> The request: Copy the entries below from the line containing "Given: Select the Yamato Optimum YW12T2n row" down to the line containing "This screenshot has width=900, height=1179.", including both of those lines, and keep every character unchanged.

> Material provided:
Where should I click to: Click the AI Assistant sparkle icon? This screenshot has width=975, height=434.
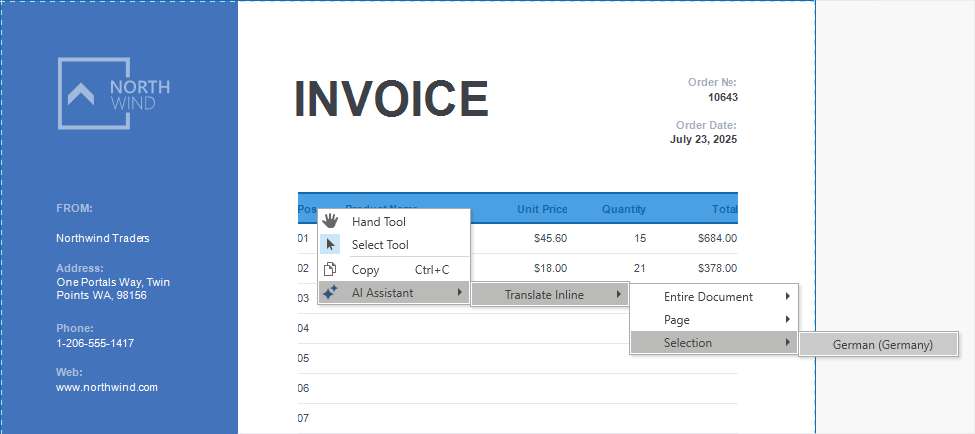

...

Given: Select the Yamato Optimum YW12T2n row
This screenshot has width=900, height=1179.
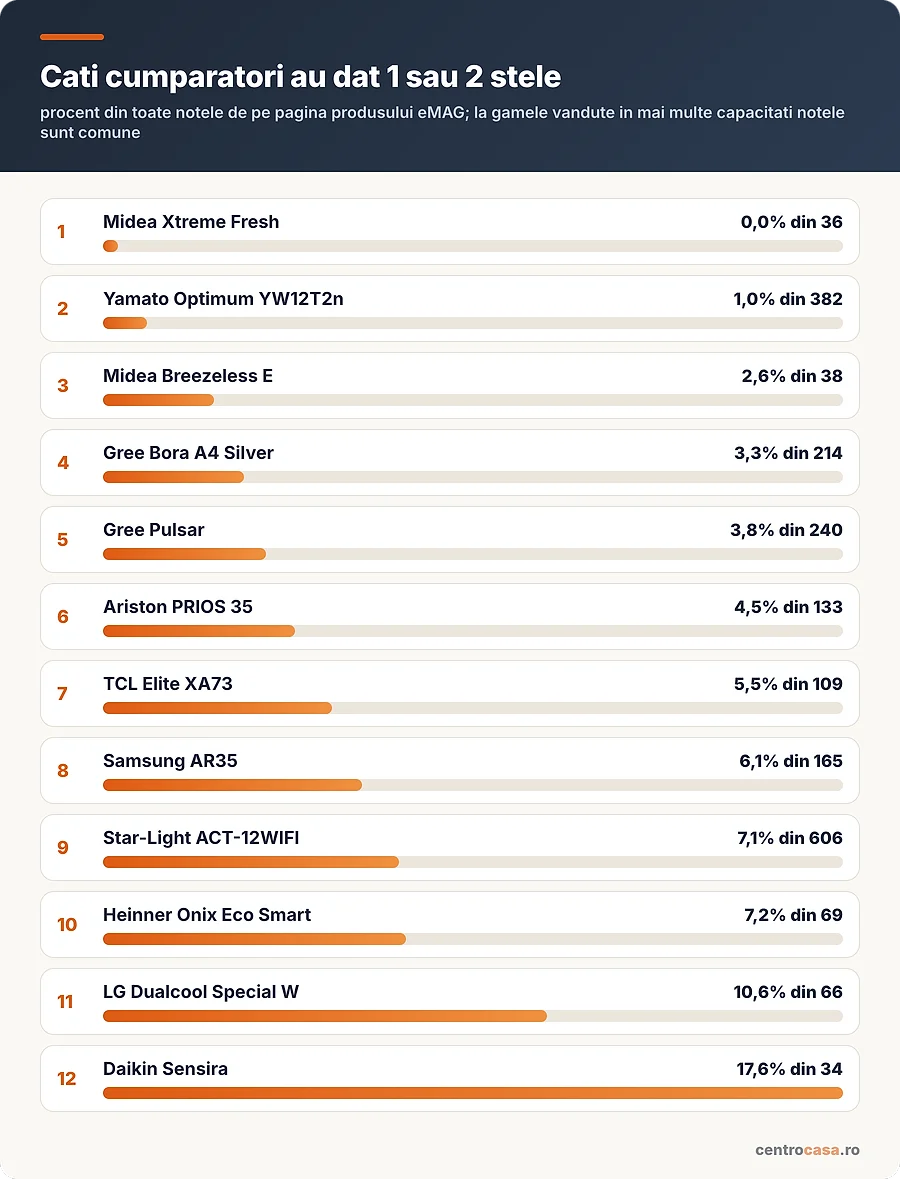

---

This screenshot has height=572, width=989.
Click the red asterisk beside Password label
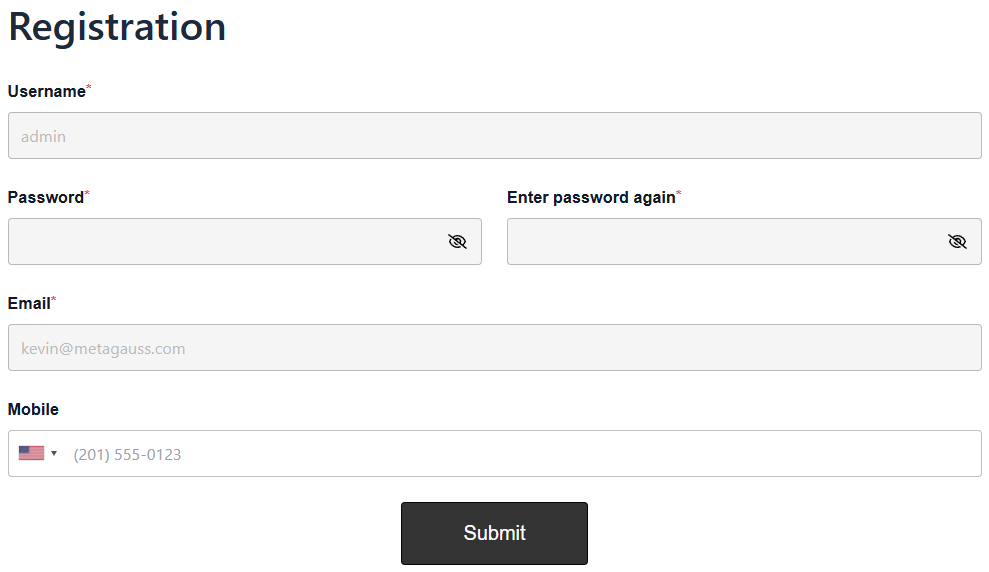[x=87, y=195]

> Full output:
Given: Select the Yamato Optimum YW12T2n row
This screenshot has width=900, height=1179.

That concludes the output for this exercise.